Data Underdetermines Our Hypotheses.


One of the big ideas to come out of Philosophy of Science is that of Underdetermination. The folk-science view of things is that if you have a collection of facts, then those facts (all neatly tied together) will point at a conclusion.

It may be objected that this is an extremely viewpoint, and that’s also true. A slightly more complex version would that if you have a collection of facts, then those facts (all neatly tied together with a hypothesis) will point at a conclusion. This is also problematic.

It’s problematic because the hypothesis often comes from that collection of facts. We often also have ‘the conclusion’ already, and we’re often stuck trying to figure out how Event A caused Event B. So we look at our facts, we create a hypothesis that accounts for (ideally) all of them, and then we spin out a conclusion (or explanation, or whatever it is we were looking to do), all nice and neat.

But, alas, it’s not nice and neat at all. Because the facts underdetermine the hypothesis.

Take a quick look at the below picture.

Hypotheses as circles1

The collection of dots represent the various points of data that we wish to explain by way of a hypothesis. So we construct Hypothesis A (the smaller brown circle) to explain those facts. But someone else, competing with us for funding, has a competing hypothesis, the larger blue circle Hypothesis B. With C, we have yet another competing hypothesis (for the same data)

How do we know which one is correct? All adequately explain the data under question. On the face of it, focusing entirely on the data we have, there is no way to determine which one is correct. The takeaway point here is that there is no upper limit to the number of hypotheses that can be generated from these datapoints.

Additionally, Hypothesis B and C are not only competing, but they are mutually exclusive, as one predicts that X will be found (whatever it is) and the other asserts that not-X will be found. It’s not possible for both of these hypotheses to be true. Does this means that it’s a wash, and that science knows nothing? No, it means that there is more than one conclusion that can be reasonably drawn from the data. Further testing would eliminate at least one of these hypotheses.

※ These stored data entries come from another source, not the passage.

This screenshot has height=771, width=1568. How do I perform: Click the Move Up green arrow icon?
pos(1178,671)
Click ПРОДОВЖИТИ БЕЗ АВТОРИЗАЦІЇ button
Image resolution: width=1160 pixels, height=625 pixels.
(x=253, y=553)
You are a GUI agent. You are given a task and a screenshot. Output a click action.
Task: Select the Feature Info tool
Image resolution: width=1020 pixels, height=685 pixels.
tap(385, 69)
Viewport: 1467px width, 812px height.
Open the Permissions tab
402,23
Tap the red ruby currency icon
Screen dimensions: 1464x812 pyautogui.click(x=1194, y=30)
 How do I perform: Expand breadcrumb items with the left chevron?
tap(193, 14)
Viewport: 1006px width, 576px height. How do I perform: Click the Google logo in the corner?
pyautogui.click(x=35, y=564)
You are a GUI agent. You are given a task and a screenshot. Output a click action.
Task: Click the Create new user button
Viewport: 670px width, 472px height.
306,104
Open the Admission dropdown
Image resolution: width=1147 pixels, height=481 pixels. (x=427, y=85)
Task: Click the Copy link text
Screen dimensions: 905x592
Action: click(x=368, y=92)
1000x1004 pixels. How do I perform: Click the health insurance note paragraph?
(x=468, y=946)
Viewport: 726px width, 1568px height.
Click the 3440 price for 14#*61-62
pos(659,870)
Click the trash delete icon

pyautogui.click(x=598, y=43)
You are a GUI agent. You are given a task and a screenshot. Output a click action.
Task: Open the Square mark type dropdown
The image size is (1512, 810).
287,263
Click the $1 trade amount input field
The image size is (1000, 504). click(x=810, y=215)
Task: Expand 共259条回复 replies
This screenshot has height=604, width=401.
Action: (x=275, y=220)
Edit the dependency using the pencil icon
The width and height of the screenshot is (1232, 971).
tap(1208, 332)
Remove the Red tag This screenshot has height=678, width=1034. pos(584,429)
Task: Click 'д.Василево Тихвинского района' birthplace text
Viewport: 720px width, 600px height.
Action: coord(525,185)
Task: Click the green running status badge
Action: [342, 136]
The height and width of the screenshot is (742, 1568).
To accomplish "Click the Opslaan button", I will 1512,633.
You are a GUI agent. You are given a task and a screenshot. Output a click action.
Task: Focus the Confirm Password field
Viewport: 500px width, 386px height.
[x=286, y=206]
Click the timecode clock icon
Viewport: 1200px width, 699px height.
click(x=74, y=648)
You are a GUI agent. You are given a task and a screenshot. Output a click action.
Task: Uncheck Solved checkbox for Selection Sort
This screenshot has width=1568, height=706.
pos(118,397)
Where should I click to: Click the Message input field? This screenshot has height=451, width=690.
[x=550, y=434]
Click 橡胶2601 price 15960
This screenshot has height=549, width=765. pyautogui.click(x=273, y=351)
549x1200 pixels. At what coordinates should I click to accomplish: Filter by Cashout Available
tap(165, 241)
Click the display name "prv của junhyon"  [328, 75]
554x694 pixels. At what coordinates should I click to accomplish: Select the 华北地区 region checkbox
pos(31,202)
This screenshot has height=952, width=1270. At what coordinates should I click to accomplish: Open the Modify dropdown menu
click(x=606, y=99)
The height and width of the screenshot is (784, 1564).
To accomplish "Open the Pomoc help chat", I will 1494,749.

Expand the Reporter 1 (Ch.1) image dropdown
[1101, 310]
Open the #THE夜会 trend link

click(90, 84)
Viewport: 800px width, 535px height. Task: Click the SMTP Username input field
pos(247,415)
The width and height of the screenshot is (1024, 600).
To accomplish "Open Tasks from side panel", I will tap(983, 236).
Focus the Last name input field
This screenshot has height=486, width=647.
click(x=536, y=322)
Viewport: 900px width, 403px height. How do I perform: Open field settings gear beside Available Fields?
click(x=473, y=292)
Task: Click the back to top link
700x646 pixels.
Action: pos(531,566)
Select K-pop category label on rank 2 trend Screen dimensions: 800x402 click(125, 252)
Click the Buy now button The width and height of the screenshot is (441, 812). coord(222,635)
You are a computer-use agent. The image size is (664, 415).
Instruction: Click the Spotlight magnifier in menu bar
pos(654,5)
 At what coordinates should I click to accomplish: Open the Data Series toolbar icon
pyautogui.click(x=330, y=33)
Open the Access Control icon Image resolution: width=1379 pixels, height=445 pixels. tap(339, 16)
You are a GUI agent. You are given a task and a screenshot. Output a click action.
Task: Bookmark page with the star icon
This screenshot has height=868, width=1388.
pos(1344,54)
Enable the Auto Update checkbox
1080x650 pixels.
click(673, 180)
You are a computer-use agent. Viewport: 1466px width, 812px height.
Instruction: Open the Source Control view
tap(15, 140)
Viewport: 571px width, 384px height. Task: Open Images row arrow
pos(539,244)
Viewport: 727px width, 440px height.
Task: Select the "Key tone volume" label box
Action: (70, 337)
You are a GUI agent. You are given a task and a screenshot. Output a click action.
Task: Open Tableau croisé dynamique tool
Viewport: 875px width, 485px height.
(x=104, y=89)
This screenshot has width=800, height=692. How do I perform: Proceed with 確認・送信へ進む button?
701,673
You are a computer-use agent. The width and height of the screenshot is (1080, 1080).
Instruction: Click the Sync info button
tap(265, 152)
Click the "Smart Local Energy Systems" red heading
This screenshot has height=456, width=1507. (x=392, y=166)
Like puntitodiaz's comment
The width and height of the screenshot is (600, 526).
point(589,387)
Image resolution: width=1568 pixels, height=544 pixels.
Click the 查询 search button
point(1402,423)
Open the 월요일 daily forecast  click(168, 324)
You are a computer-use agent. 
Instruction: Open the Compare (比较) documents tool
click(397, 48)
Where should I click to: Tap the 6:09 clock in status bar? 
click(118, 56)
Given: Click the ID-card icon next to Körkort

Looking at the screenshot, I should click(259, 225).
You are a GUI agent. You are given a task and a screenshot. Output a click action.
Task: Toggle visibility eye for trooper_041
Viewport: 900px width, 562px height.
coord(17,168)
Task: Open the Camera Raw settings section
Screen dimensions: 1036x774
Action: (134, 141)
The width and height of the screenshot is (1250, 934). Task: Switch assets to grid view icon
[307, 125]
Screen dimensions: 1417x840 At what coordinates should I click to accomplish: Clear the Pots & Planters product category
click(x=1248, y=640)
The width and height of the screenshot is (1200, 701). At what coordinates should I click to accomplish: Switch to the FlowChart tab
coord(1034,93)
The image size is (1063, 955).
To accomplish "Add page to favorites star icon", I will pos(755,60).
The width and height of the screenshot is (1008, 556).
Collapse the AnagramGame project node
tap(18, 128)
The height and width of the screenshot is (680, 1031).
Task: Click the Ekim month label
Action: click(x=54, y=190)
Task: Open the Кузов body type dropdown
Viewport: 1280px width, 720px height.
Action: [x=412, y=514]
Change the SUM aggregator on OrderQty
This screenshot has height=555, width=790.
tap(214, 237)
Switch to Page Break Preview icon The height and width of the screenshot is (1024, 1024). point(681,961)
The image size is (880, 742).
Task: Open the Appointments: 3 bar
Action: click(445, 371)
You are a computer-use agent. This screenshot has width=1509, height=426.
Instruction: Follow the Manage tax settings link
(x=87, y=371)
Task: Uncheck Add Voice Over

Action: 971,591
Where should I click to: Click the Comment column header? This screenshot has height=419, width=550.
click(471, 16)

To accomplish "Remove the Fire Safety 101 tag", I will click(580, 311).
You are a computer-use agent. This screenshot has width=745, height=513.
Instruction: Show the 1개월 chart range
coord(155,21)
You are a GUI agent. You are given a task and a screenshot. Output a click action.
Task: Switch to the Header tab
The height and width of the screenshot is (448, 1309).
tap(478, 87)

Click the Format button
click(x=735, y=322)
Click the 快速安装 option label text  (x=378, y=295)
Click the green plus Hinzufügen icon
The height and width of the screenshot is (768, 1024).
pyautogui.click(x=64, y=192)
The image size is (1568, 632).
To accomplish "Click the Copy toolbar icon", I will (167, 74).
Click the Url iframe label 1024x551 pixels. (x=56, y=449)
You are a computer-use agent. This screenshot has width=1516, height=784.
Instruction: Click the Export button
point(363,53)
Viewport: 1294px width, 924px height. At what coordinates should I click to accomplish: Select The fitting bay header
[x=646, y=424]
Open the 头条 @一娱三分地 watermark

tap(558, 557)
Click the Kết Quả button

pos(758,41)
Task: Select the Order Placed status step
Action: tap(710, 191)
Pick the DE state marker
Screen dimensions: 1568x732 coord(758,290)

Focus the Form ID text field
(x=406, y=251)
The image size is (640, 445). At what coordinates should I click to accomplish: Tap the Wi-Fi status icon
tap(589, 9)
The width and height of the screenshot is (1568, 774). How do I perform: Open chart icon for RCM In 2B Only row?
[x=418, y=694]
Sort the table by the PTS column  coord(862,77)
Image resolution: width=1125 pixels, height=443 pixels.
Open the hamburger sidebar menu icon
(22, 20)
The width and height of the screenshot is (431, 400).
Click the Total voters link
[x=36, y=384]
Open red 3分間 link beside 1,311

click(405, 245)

Things become more complex when we are dealing with physical data, and the historical record: some data points are missing. When it comes to the fossil record, vast quantities of the data is missing. As such, there may be data out there that would eliminate certain hypotheses, but it’s simply unavailable to us (none of the relevant fossils survived, for example, or we simply haven’t dug in the relevant location). In this situation, whether X is true, or Not-X is true, may simply be unknowable.

This doesn’t mean that “we don’t know anything!”, or that the data isn’t “sending a definitive historical signal about what happened in the past” (Meyer, Darwin’s Doubt, pg 117): the data is. Our inability to correctly interpret doesn’t mean that no interpretation is possible, nor does it mean that there is no signal.

This post is a precursor to my review of Darwin’s Doubt.